Scientific classification
- Kingdom: Plantae
- Clade: Tracheophytes
- Clade: Angiosperms
- Clade: Monocots
- Order: Liliales
- Family: Liliaceae
- Genus: Calochortus
- Species: C. umpquaensis
- Binomial name: Calochortus umpquaensis N.A.Fredricks

= Calochortus umpquaensis =

- Genus: Calochortus
- Species: umpquaensis
- Authority: N.A.Fredricks
- Conservation status: G3

Species of flowering plant

Calochortus umpquaensis is a species of flowering plant in the lily family known by the common name Umpqua mariposa lily. It is endemic to Oregon in the United States, where it is mainly limited to the region of the Klamath Mountains on the Little River in Douglas County, in particular the Watson and Ace Williams Mountains. The flower has also been found at a single location in each of Josephine and Jackson Counties.

This plant was described to science in 1989 when an isolated population of what had been reported to be Calochortus howellii was shown to belong to a separate species. The stem is 20 to 30 centimeters tall and the inflorescence contains one or more flowers. The bell-shaped flower has three hairy white or cream-colored petals, each with a bearded purple-black blotch at the base, measuring up to 3.5 centimeters in length. The fruit is a capsule up to 5.4 centimeters long.

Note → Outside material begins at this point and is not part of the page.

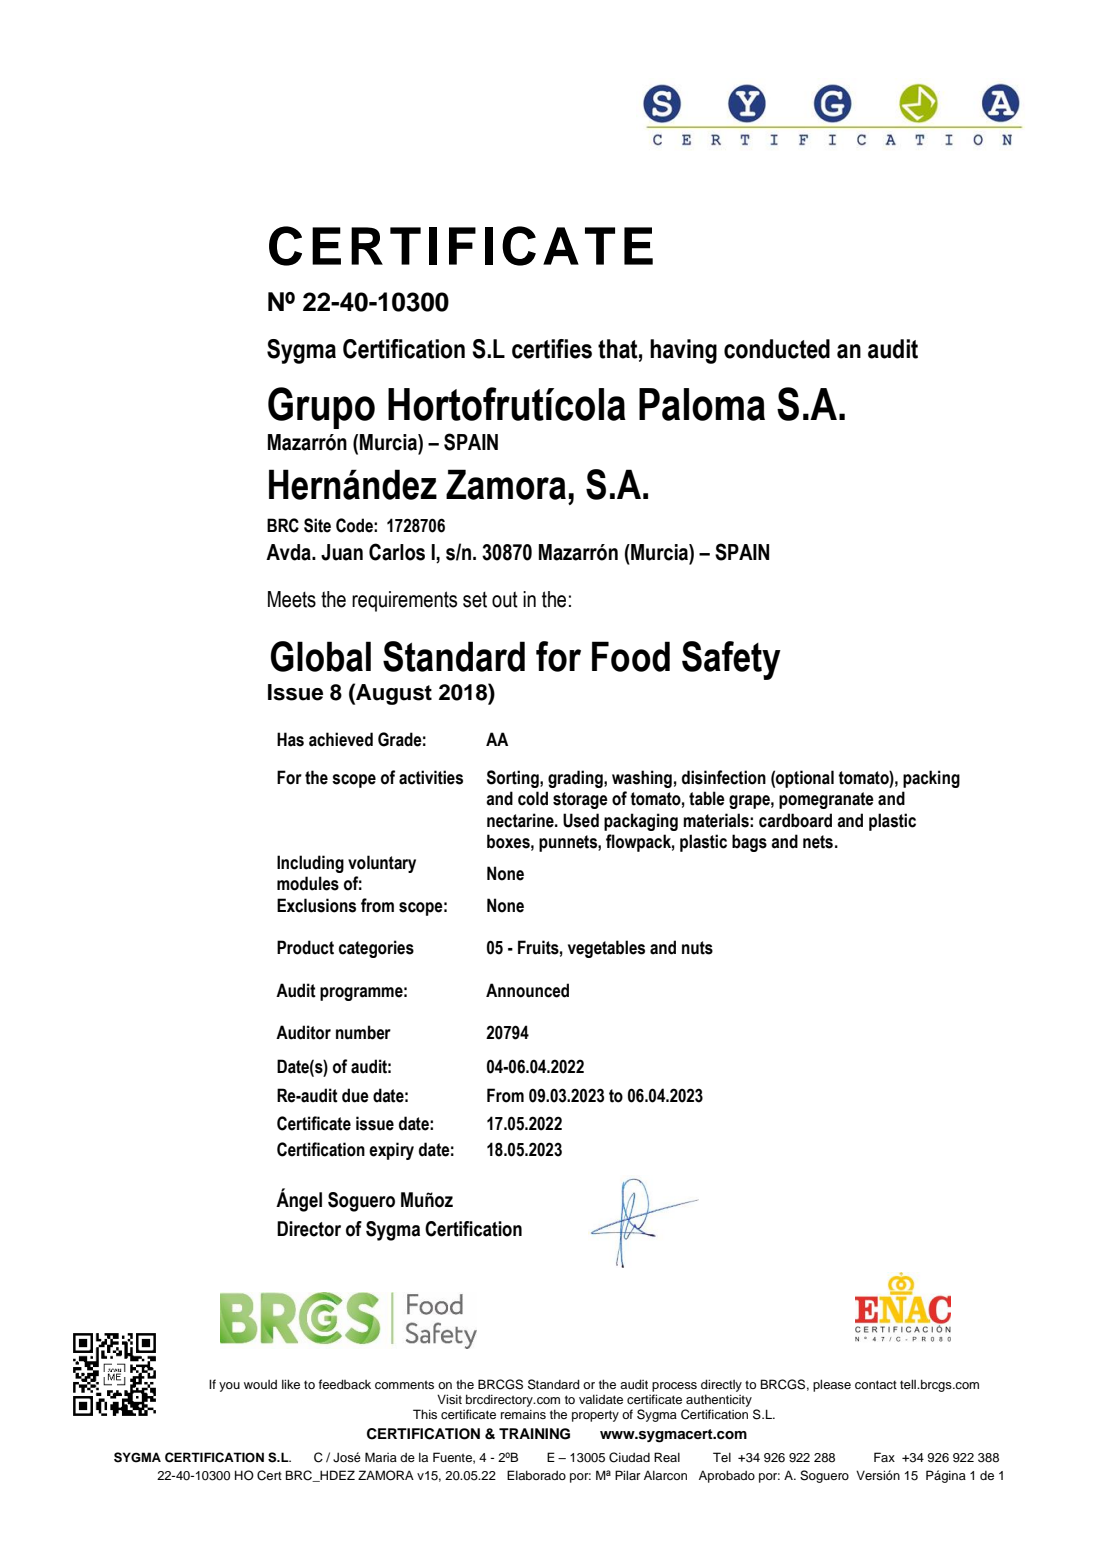 The height and width of the document is (1557, 1101). I want to click on nuts, so click(697, 948).
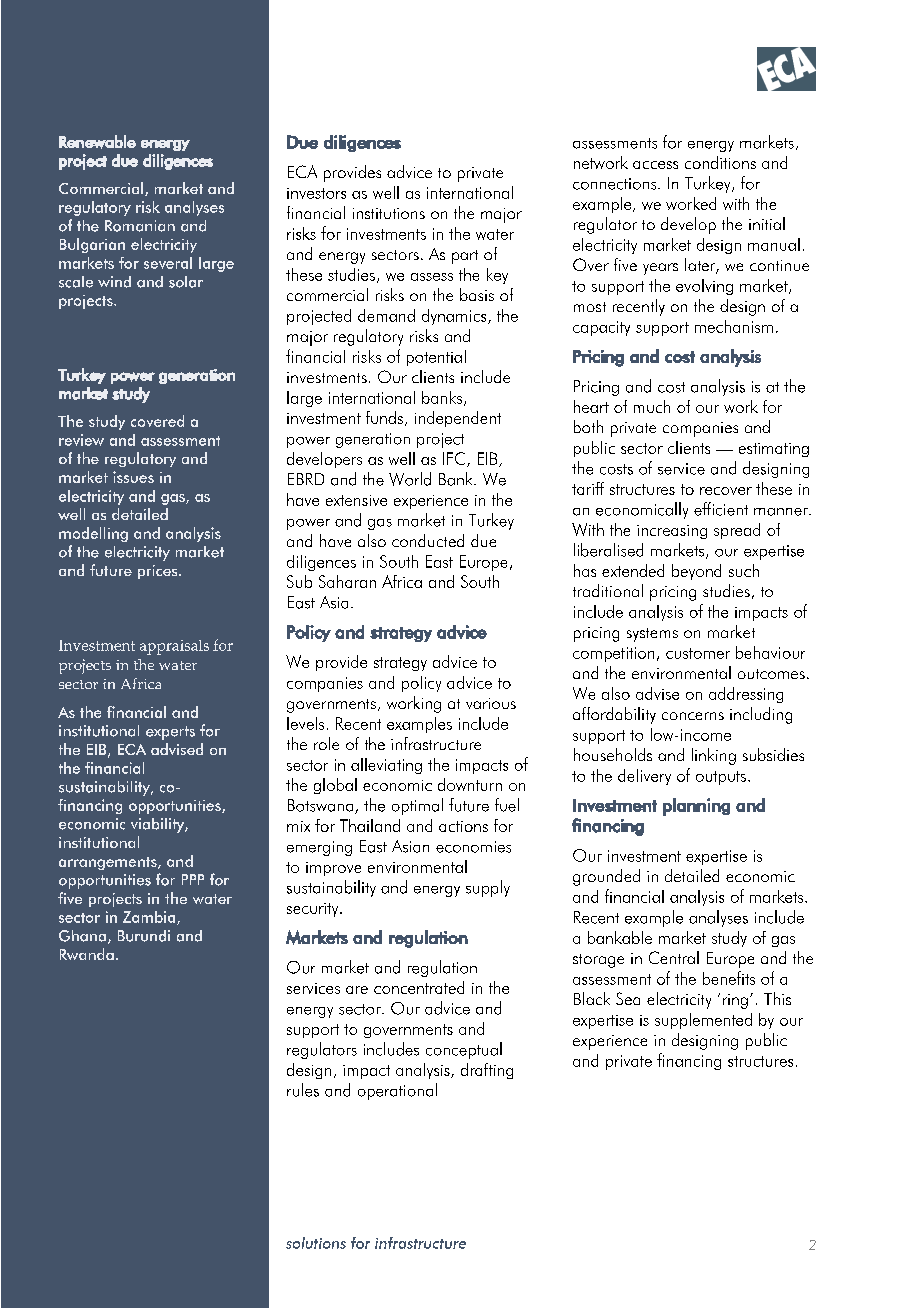 The height and width of the screenshot is (1308, 924). I want to click on Burundi, so click(144, 936).
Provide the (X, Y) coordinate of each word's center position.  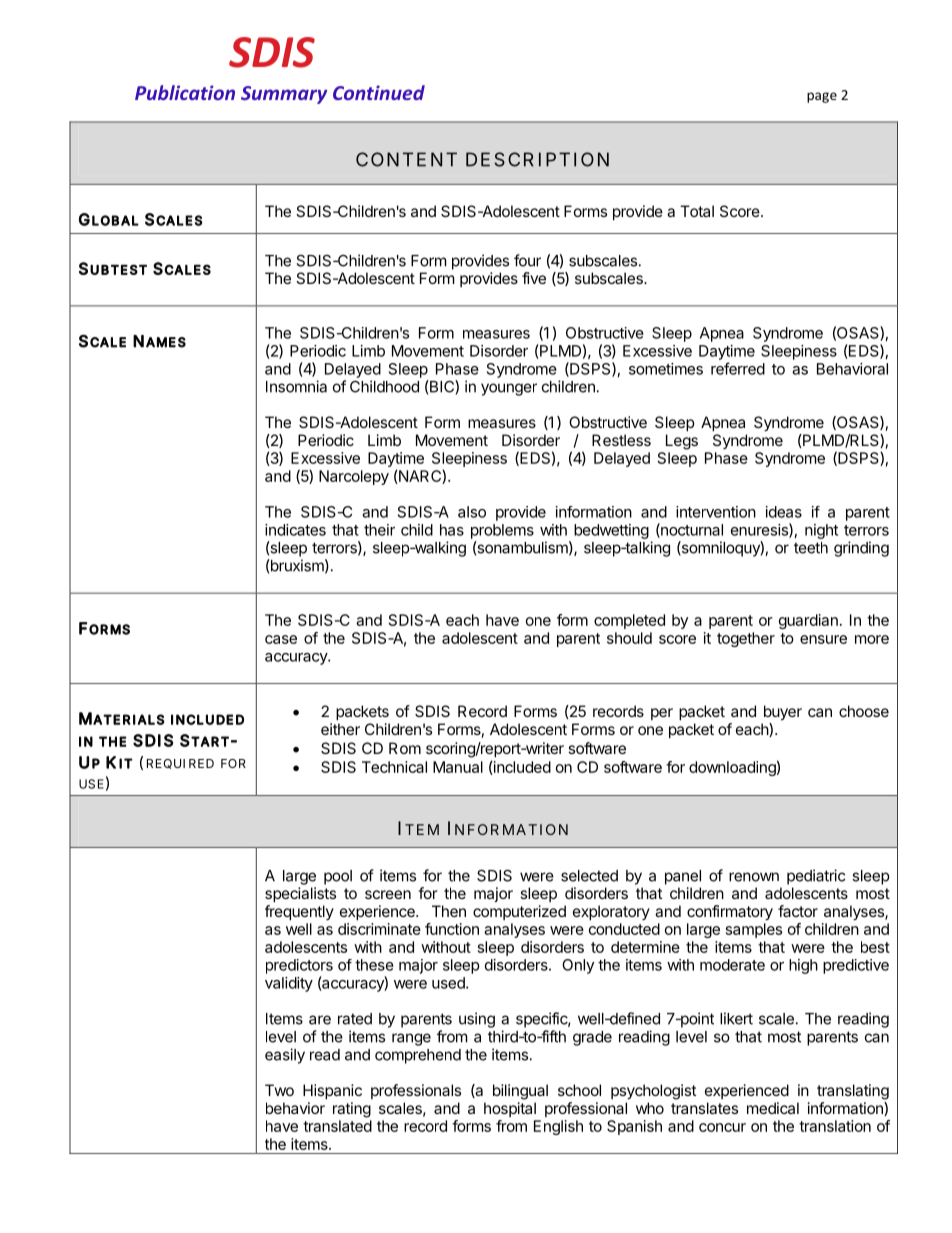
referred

This wildflower is always found on serpentine soils in a number of habitat types, including coniferous forest and grassland, and the ecotones between them. The soils are high in nickel, cadmium, magnesium, and phosphorus. Associated plant species include Jeffrey pine (Pinus jeffreyi), incense cedar (Calocedrus decurrens), Douglas-fir (Pseudotsuga menziesii), Hooker's silene (Silene hookeri ssp. hookeri), showy tarweed (Madia elegans var. densifolia), cismontane minuartia (Minuartia cismontana) and Roemer's fescue (Festuca roemeri).

Though rare in general, the plant can be locally abundant, with the population at Ace Williams Mountain containing 400,000 to 800,000 individuals.

Threats to this species include nickel mining, introduced species of plants, and poaching. Logging and grazing of cattle are threats, but these have been mitigated recently on federal lands.